On an important point, they are right: no great fiscal crisis lies in wait for social security. On present policies, the retirement of the baby boomers is going to push the programme into a gently increasing deficit over the next few decades, but tweaks will be enough to deal with it. The worsening of the balance of outlays over revenues between 2005 and the middle of this century is on the order of 2 per cent of gross domestic product. Some mixture of a higher retirement age (desirable in any case, since people are living longer) and a small increase in the tax rate would be more than enough to mend things. No need, Mr Obama, for an additional sharp increase in marginal tax rates for the high-paid.

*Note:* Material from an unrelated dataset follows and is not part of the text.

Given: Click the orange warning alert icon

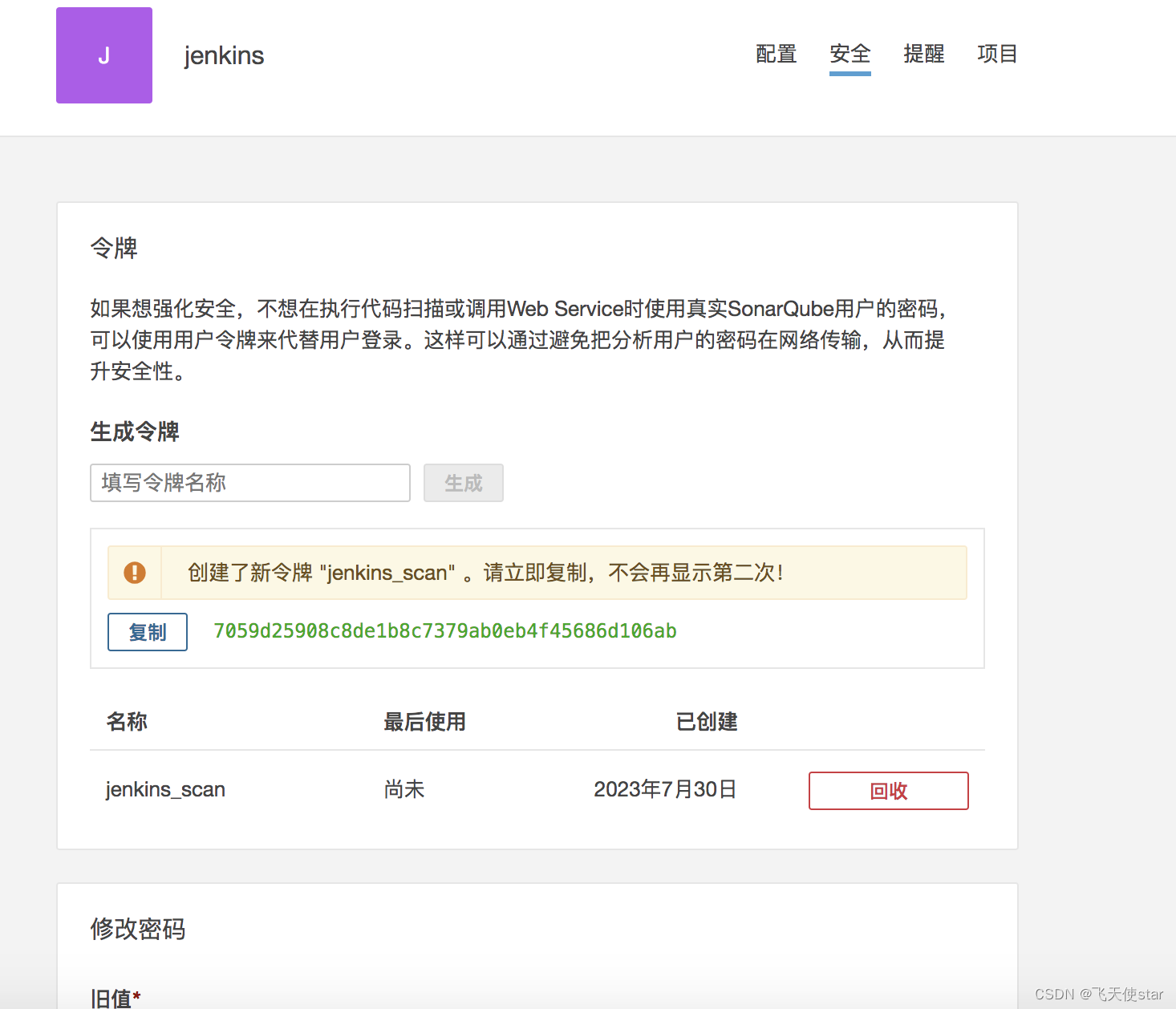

A fiscal crisis is indeed looming over the next few decades – but its cause is Medicare, not social security. For the US, the real fiscal enemy is not the ageing of the population, but the relentless rise in healthcare costs. The Congressional Budget Office recently reported that, on present trends, federal spending on Medicare (for the elderly) and Medicaid (for the poor) will rise from less than 5 per cent of GDP now to 20 per cent of GDP by 2050. Only about 2.5 percentage points of that increase is due to demographics; the rest is due to health-cost inflation, which is persistently much higher than inflation overall.
From a fiscal point of view, then, the Bush administration’s focus on social security reform was both ill-conceived and, no doubt, deliberately misleading. But that does not mean that social security reform is a bad idea, or even one that Democrats should not embrace. The case for it has little to do with fiscal arithmetic and everything to do with what George W. Bush has called “the ownership society”.

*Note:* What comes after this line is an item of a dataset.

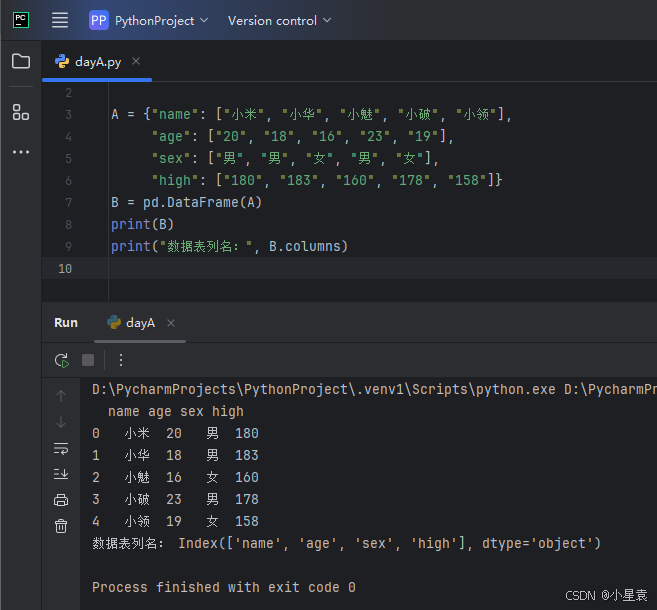Select the dayA.py editor tab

Private saving in the US is roughly zero. Given every incentive by a lunatic tax system, households have borrowed to the hilt and relied on house-price inflation to provide capital to support them in retirement. Those bets are going bad at the moment. Many Americans, especially the least well off, are going to be much more tightly squeezed after they retire than they expect. Social security gives them a base that should not be jeopardised – but for many of the not-rich, with few other resources to draw down, it is not enough. Politicians should be asking themselves how best to encourage more saving – and Democrats should co-opt “the ownership society” as a slogan of their own. So simple: just rebrand it “ownership for all”.
A big theme of Democratic thinking is the need to spread the benefits of capitalism more broadly. Middle-class anxiety is real. Support for liberal trade is collapsing. The answer, Democrats say, is shared prosperity: the rewards of globalisation should go not just to the shareholder class, but to workers too. Quite right. But does this spreading have to be mediated exclusively through higher taxes and higher spending on welfare programmes? Is there not a good liberal case for widening the shareholder class as well?

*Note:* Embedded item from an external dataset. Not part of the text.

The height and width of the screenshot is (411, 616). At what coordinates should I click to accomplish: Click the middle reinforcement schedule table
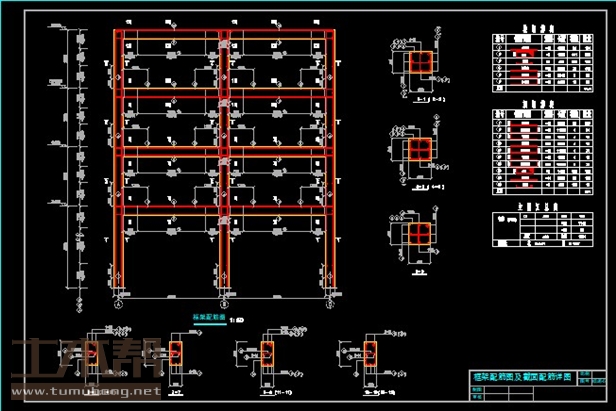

For genuine social security reformers, that is the real prize. Shore up the system for the least well-off, to be sure, and make the safety net more secure. Then add a new layer, through partial privatisation, of wider participation in equity ownership. Properly conceived, this is a programme for empowering the less well-off, supporting their financial independence and widening access to the benefits of capitalism. No doubt, Republicans have a self-interested tactical reason to support the idea: more shareholders might nudge the electorate their way. But is the Democrats’ equal and opposite reason for denouncing the idea any more noble or public-spirited?